The wizard gave that proud head toss of simultaneous scorn and offence. ‘I am Balthazar Sham Ivam Draxi.’

‘He sounds a fucking prick.’ The little girl pulled a knife from her apron and set to scoring grooves in the dough. Sunny once heard it said that loaves are all about the grooves. They won’t rise properly without them. Maybe people are the same.

They’ll never come out well unless they’re cut a bit.

‘Oh, she really is a good judge of character.’ Baptiste folded her arms as she grinned over at Balthazar. ‘He’s a new boy. A warlock.’

‘I swear she does this to annoy me,’ murmured Balthazar, glaring back.

Frigo narrowed his eyes even further. ‘A good one?’

‘Among the top three necromancers in Europe! Possibly two, depending how you feel about—’

‘What are you after, Frigo?’ asked Baptiste.

Frigo peeled one of the loaves onto a shovel with a skilful flick of the wrist and headed towards the oven. ‘Do I have to be after something?’

‘Of course. You can’t help yourself.’

‘Oh, touché.’ Firelight flared across Frigo’s face as he leaned close, close enough for Sunny to have reached out and touched his pockmarked cheek. ‘There’s a thing I want. In a house.’ Which was troublingly vague.

‘Your people can’t get in?’ asked Baptiste.

‘Oh, they got in.’ Frigo turned, leaning on the shovel. ‘They just never came out.’

‘No one comes out o’ that place,’ said the little girl, spinning her knife in her fingers and flashing a grin almost as nasty as Vigga’s. ‘Folk say it’s cursed.’

‘Belonged to an illusionist.’ Frigo was shovelling up the next loaf. ‘Left Venice long ago but the house is still … protected.’

‘Protected how?’ asked Balthazar.

Frigo slid the next loaf into the oven and shrugged. ‘You’re the warlock.’

Balthazar’s lip curled but Jakob cut in ahead of him. ‘What is it we’re looking for?’

‘A white box, about so big, with a star on the lid.’

‘What’s in it?’

‘That’s my business.’

‘I like to know what I’m getting into.’

‘Aye, but something tells me you tend to wade into it regardless. I’ve told you what I can. You don’t like the terms—’

‘—you know where the fucking door is!’ finished his granddaughter.

Baptiste glanced at Jakob, brows high. Baron Rikard tipped his head back and gave a sigh. Sunny edged a little closer to the warmth of the oven.
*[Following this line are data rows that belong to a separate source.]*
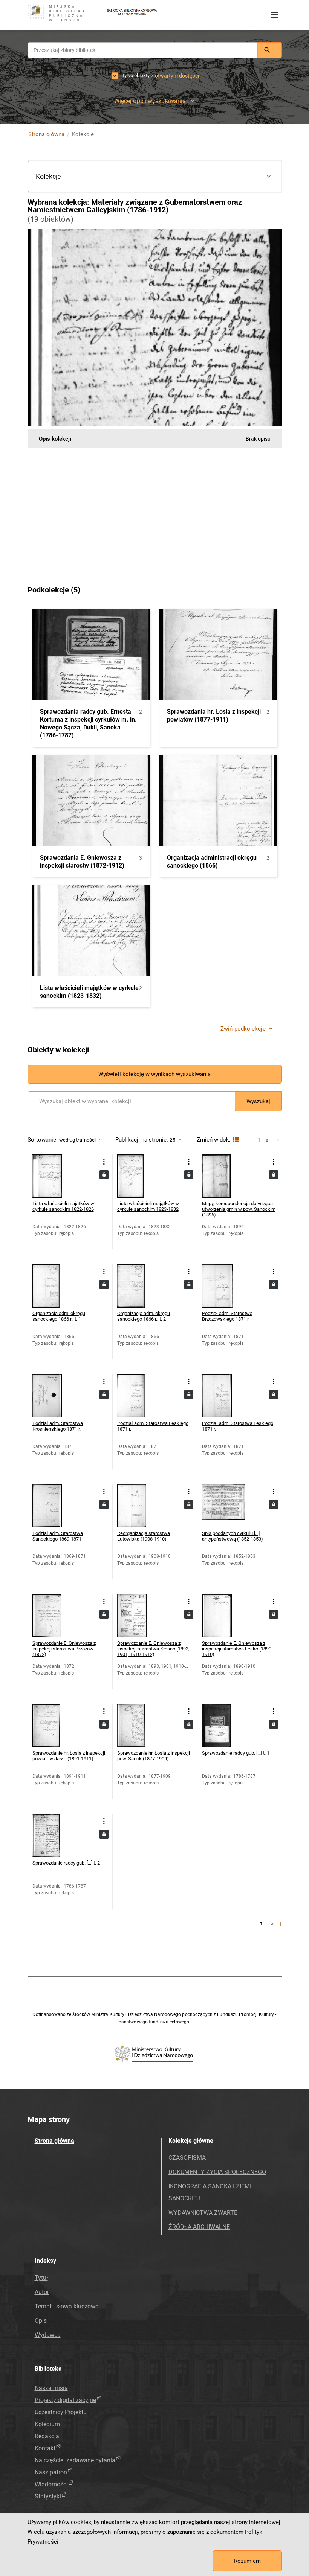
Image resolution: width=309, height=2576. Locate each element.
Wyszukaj (258, 1101)
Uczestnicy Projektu (61, 2412)
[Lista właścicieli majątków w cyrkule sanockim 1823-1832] (138, 1176)
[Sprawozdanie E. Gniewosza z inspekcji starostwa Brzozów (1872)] (53, 1615)
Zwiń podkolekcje (243, 1028)
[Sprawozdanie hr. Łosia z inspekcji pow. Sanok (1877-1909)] (138, 1725)
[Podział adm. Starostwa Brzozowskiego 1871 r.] (223, 1286)
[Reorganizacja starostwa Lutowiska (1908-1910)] (138, 1505)
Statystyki (48, 2496)
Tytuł (41, 2277)
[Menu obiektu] (104, 1162)
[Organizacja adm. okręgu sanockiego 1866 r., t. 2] (138, 1286)
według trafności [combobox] (77, 1140)
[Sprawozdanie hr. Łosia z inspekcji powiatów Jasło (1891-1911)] (53, 1725)
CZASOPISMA (187, 2157)
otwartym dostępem (178, 76)
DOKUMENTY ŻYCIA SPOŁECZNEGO (217, 2172)
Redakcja (47, 2436)
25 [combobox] (172, 1140)
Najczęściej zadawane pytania (75, 2460)
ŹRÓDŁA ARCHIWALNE (199, 2226)
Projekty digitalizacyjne (65, 2400)
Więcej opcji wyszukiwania (150, 101)
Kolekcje (48, 176)
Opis (41, 2320)
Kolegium (47, 2424)
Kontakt (45, 2448)
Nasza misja (51, 2388)
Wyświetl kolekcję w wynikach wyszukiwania (154, 1074)
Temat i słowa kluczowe (66, 2306)
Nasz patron (51, 2472)
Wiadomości (51, 2484)
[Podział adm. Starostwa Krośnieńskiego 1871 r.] (53, 1395)
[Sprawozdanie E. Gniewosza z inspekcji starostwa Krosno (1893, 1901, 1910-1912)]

‘That it should come to this,’ murmured Balthazar bitterly. ‘Running errands for a baker and crime lord.’

‘And those are just my hobbies,’ said Frigo, mildly.

‘I will need equipment.’

‘Marangon can get you anything.’

‘ Highly specialised equipment.’

‘Marangon can get you anything .’

‘We bring you this box.’ Jakob took one deliberate step forwards, towards the altar stone. One step and he stopped. ‘You organise us passage to Troy.’

‘Done.’ Frigo nodded towards the oven. ‘Wait a bit, you can take a fresh loaf as a bonus.’

‘We’d sooner get started.’

‘Suit yourself.’ And Frigo shovelled up another.

Marangon beckoned them towards the door, and everyone turned to follow, or watched them go, so Sunny grabbed the chance to take a quick breath, then with some reluctance had to leave the warmth of the oven behind. Frigo’s granddaughter had put her knife down near the corner of the floury altar stone.

Looked like it might fall and hurt someone, so Sunny pushed it back safe on the way out.